▶ Excerpt
# Rabo or Quin Life for funds investing?



## colly (19 Sep 2007)

I'm about to put some money into funds. Probably about 5-7k now, and then smaller ongoing monthly additions. Originally I have been looking at the Quinn Life Freeway - all very simple and straightforward - but I have recently seen the Rabo ones too and I'm now confused as to which one to pick.

I understand the Rabo fees are higher (roughly 2.75% if your investment doesn't move) but I also know they are actively managed funds, whereas the Freeway funds try to track the market. Higher charges are ok if they have a better chance of making larger gains. Do you think this is the case?

I'm not so concerned with risk I'm looking for max growth - so was planning on splitting between three funds: China, Latin America, and Emerging Markets. I have not really taken a good look into the Rabo alternatives yet.

Charges aside, which one is better in your opinion, and why?
- Which ones performs better on average (Or which ones has the best performing funds?)
- Which one has the better website / interface for managing your investments?

Any other opinions appreciated.
Thanks


----------



## Sarsfield (19 Sep 2007)

Re index trackers vs managed funds, it's generally accepted that managed fund performances don't beat index trackers *on average*

The arguments start over whether or not it's possible to select an outperforming managed fund. Nobody knows for sure (although I'm sure many think they do).

▶ Provided information

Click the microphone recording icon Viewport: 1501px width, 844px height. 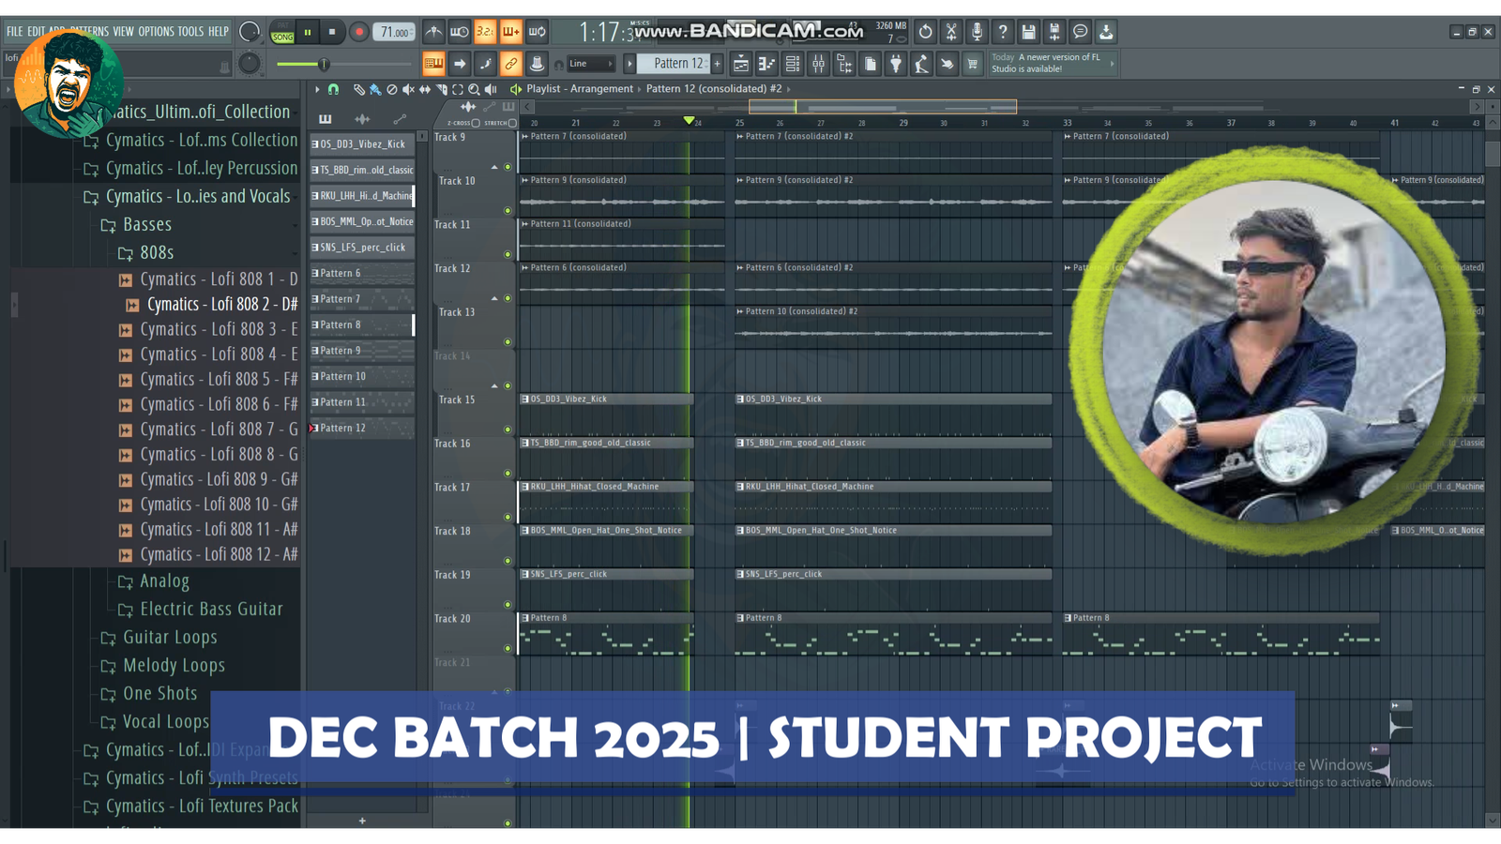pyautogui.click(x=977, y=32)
...
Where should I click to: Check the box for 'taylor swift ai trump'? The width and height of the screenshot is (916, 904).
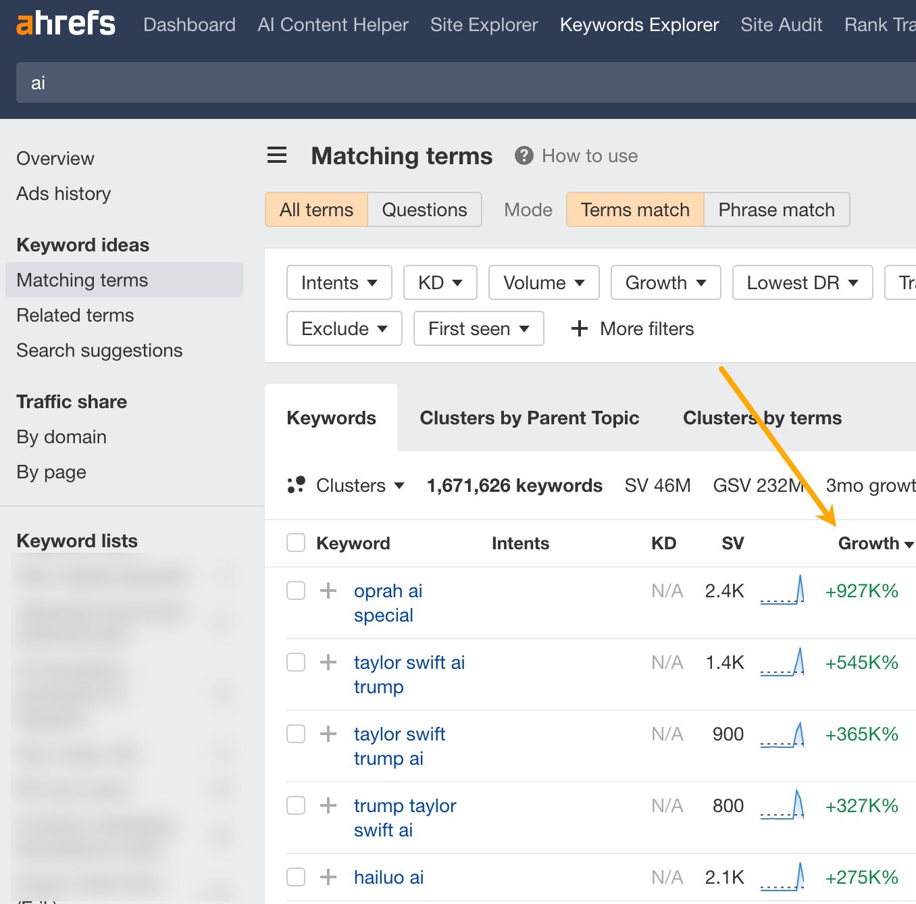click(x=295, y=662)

▶ Aim
Write out the entire forum thread on choosing between Rabo and Quinn Life funds, word for word. The items have no connection to the forum thread.

▶ The output
# Rabo or Quin Life for funds investing?



## colly (19 Sep 2007)

I'm about to put some money into funds. Probably about 5-7k now, and then smaller ongoing monthly additions. Originally I have been looking at the Quinn Life Freeway - all very simple and straightforward - but I have recently seen the Rabo ones too and I'm now confused as to which one to pick.

I understand the Rabo fees are higher (roughly 2.75% if your investment doesn't move) but I also know they are actively managed funds, whereas the Freeway funds try to track the market. Higher charges are ok if they have a better chance of making larger gains. Do you think this is the case?

I'm not so concerned with risk I'm looking for max growth - so was planning on splitting between three funds: China, Latin America, and Emerging Markets. I have not really taken a good look into the Rabo alternatives yet.

Charges aside, which one is better in your opinion, and why?
- Which ones performs better on average (Or which ones has the best performing funds?)
- Which one has the better website / interface for managing your investments?

Any other opinions appreciated.
Thanks


----------



## Sarsfield (19 Sep 2007)

Re index trackers vs managed funds, it's generally accepted that managed fund performances don't beat index trackers *on average*

The arguments start over whether or not it's possible to select an outperforming managed fund. Nobody knows for sure (although I'm sure many think they do).